NetNewsWireNetNewsWire 3.0

This update to my favorite RSS Feed reader is not even up to beta level yet, but the layout redesign has had a profound change on how I read things on the web. The last version had embedded a web browser with tabbed viewing, but I never made use of it until the UI was tweaked. With the addition of a visual tab bar — filled with thumbnails of the loaded pages — my whole outlook on how I see the web changed, and that’s only one of the changes under the hood.

MacFusionMacFusion

This is a front end for MacFUSE, which allows you to mount different file systems onto your computer. Before MacFusion, I couldn’t find a good reason to pull it into daily use. With MacFusion, I can now easily mount my web sites using SSH or FTP just like they were another hard drive — a real godsend for a web designer who needs easy access to his code. What’s more, it goes great with….

TextMateTextMate

A clean, fast text editor that handles HTML and CSS like nobody’s business — especially if those files live locally on your computer. It’s only downside was the way it interacted with my FTP program of choice, Transmit — one document per window. When you’re trying to make changes to an entire site, that’s a real deal breaker. Now in unison with MacFusion, I’m in coding heaven.

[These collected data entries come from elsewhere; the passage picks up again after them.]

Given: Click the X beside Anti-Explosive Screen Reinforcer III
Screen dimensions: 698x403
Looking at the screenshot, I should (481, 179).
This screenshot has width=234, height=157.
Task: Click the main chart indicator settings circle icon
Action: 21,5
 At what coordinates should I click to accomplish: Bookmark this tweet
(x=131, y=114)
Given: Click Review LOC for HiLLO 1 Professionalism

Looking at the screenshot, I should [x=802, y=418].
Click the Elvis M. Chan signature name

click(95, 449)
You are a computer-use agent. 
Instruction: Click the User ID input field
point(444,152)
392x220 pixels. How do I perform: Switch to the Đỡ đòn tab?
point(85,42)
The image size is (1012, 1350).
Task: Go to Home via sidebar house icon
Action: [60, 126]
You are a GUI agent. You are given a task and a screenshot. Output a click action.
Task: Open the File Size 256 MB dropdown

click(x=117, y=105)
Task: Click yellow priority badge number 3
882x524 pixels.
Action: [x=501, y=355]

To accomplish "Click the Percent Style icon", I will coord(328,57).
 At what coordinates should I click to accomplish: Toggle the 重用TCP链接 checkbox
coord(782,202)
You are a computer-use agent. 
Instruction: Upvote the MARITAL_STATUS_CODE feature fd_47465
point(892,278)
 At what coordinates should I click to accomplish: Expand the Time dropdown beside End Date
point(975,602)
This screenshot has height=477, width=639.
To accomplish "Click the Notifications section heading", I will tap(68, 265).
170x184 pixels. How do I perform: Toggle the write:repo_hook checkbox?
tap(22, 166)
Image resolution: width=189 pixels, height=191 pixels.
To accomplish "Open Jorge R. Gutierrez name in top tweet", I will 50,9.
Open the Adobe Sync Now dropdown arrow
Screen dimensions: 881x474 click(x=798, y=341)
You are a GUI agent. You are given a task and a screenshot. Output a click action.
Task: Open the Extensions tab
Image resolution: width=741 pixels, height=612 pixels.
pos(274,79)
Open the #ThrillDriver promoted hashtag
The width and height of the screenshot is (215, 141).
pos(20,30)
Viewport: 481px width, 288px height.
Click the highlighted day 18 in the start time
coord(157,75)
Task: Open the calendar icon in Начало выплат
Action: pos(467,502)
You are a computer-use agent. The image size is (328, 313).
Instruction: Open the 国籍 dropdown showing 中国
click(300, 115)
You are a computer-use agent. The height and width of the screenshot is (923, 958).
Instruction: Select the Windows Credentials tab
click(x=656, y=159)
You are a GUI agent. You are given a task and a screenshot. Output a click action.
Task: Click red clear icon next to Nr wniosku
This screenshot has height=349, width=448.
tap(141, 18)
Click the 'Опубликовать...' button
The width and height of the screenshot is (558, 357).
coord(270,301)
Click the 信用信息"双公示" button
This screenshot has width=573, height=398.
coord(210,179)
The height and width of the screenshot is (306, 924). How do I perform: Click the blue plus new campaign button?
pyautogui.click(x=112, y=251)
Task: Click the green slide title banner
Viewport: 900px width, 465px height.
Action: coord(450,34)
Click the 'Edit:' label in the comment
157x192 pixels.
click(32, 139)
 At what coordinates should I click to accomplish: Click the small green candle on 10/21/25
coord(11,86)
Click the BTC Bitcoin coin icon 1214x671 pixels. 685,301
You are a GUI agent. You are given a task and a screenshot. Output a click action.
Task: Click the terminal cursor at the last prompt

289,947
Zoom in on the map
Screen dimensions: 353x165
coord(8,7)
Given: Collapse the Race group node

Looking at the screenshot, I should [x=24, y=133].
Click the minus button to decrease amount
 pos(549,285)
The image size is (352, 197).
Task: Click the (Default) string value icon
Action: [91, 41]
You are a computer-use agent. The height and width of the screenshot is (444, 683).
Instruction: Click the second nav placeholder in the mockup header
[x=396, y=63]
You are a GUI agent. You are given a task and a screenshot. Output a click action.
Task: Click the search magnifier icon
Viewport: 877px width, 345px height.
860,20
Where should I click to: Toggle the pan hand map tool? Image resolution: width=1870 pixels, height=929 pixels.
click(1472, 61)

TwitterrifficTwitterriffic

One of the biggest additions to my site this year — not to mention my online life — has been the use of twitter. This little light-weight program makes posting updates and keeping up with your friends’ Twitters drop-dead simple.

iScroll2iScroll2

Those of you with newer Apple laptops already have two-finger scrolling support built in, but for those of us with slightly older (read: most 2003 to 2004) PowerBooks and iBooks, this little software patch adds in that same feature for us. Seriously, it’s a wonder I was able to get along for so long without the simple two-finger solution to page scrolling.

Plumbing work

Wednesday, May 16th, 2007

There’s a nice benefit to working on a new blog for work; that being that it’s forcing me to get reacquainted with the guts of WordPress and by extension leading to some long overdue work on this site.  It’s ugly work so far, but at least it’s progressing.  Seriously, it’s embarrassing in this day and age for a blog to have been without a master Archive index for as long as mine has.

While it won’t always be outwardly visible, expect me to use this site as a test bed for things I’m doing for the office, and visa versa.